Desde el siglo XX

La catedral de Mallorca hace caja con las cenizas de los muertos

Se les sublevó Lutero, y sigue erre que erre: la Santa Madre Iglesia no pierde oportunidad de llenar sus arcas,

sea con las indulgencias y ahora con el columbario de la Seu

Columbario de la Seu.

Columbario de la Seu. / BERNARDO ARZAYUS

José Jaume

José Jaume

Discurrieron siglos en los que los cadáveres de principales personas eran inhumadas en las catedrales, póstumo honor extensivo a quien podía pagarse el dispendio que para hacerse acreedor al mismo estipulaba la Santa Madre Iglesia Católica Romana (la única verdadera). Las exigencias de la salubridad pública acabaron con tan poco higiénica costumbre: los efluvios llegaban a ser francamente molestos. Las epidemias, que no eran castigo divino, sino resultado de mucha ignorancia, acabaron por convencer a los munícipes que mucho mejor resultaba llevar los despojos humanos a los camposantos, dándoles tierra en lugar también sagrado (los suicidas quedaban excluidos, al igual que demás excomulgados), con lo que el negocio no se perdió del todo. Hete aquí que ahora, entrada la tercera década del siglo XXI, el señor obispo de la Diócesis, su ilustrísimo monseñor Taltavull, que está en trance de jubilación, después de haberse ciscado como corresponde el orden de vacunación para prevenir la Covid, ha cavilado, es de suponer que en armonía con el Cabildo, que las cenizas de los muertos, cuyos familiares lo deseen y estén en condiciones de pagarse la caprichada, podrán ser depositadas en el nuevo columbario abierto en la catedral de Mallorca. El módico precio para hacer realidad el estar por toda la eternidad (es un decir, en cinco mil millones de años el sol achicharrará el planeta Tierra) cerca de las tumbas de los reyes de Mallorca y otros prohombres ilustres, se sitúa en la asequible suma de tres mil euros. Abonada tal cantidad los deudos del difunto pueden acceder con sus cenizas al columbario para depositarlas en él. Su capacidad es de 150 nichos en los que caben, cómodamente, de dos a cuatro urnas. Un católico lujo, muy de acuerdo con la tradición de la Iglesia, que siempre, en todo momento y lugar, no ha dejado de velar por sus terrenales intereses; como afirmó alguien bastante desengañado de lo que en ella vivió: «la Iglesia católica ha sido casi siempre un fin en sí misma; poco ha preservado del magnífico mensaje contenido en los Evangelios».

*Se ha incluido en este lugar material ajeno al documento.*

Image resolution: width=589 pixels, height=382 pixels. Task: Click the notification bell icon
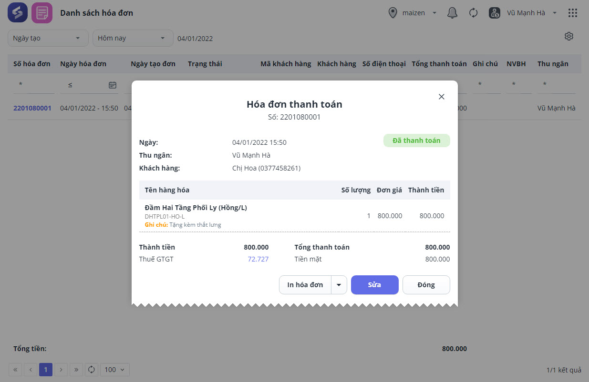(x=452, y=13)
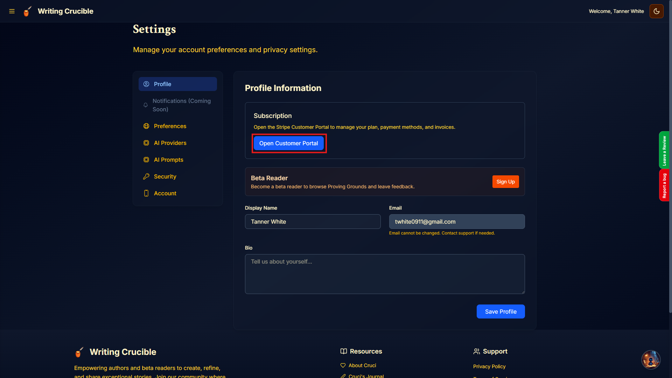
Task: Open the hamburger menu icon
Action: (12, 11)
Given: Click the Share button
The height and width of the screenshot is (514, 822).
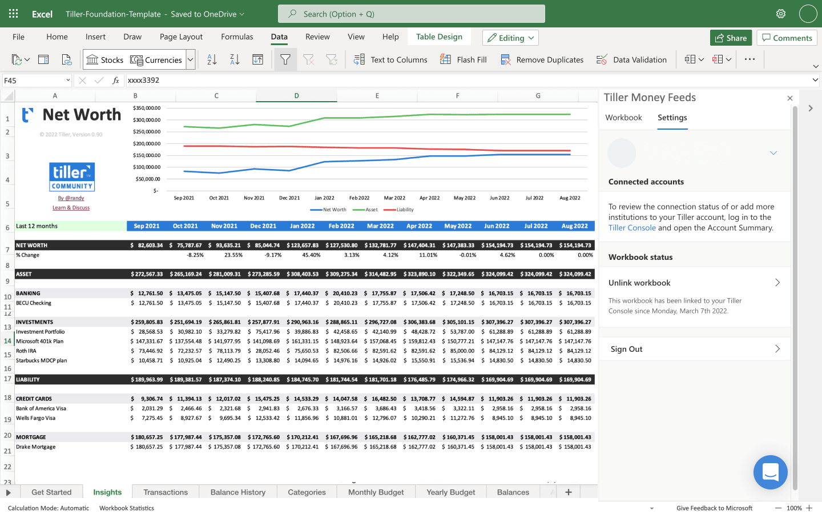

No desesperemos, parece que lo que pretende la catedral de Mallorca al abrir a los fieles difuntos (el pago corre a cargo de los fieles vivos) su columbario es facilitar un lugar de recogimiento y oración, en el que las familias y los feligreses, así, en general, puedan visitar y orar por sus seres queridos que han pasado a mejor vida en un horario previamente establecido, con lo que se mantendrán los vínculos espirituales y emocionales. Loables propósitos, sin duda.

Precisión de interés: el de la Seo mallorquina no es el primer columbario español, otras diócesis, como la de San Sebastián, abrió el suyo en 2013 y la de Vitoria hizo lo propio en 2020. La muy católica Vasconia (Eta nació en las sacristías de sus iglesias) ha sido una adelantada en las Españas.

A todo eso, los obispos patrios descargan sus furias contra las leyes del aborto y la eutanasia. La nutrida nómina de ilustrísimas que execran con escaso disimulo al papa Francisco, tenido por irrecuperable hereje, no cejan en su baldío empeño de recristianizar a la patria eterna asolada por el virus del laicismo, que todo lo contamina. El nacional catolicismo, en sus modalidades española, vasca, catalana o mallorquina, sigue en sus trece. Los clérigos nacionalistas mallorquines, que siempre sintieron gran simpatía hacia el primigenio PSM (hoy no acaba de saberse dónde están y lo que anhelan), no se atreven a alzar la voz, como sí hacen los obispos Munilla, desterrado por tierras de Alicante; Reig Pla, descabalgado de Alcalá de Henares; el cardenal Cañizares, jubilado de la archidiócesis de Valencia, o el que fue considerado «vicepapa» plenipotenciario, en los tiempos del polaco Wojtyla, Antonio María Rouco Varela, que hoy tiene cerradas a cal y canto las puertas de los palacios apostólicos, por los que paseó altivo su poder para hacer los nombramientos que le vino en gana, hasta el punto de dejar estupendamente colocado a su sobrino.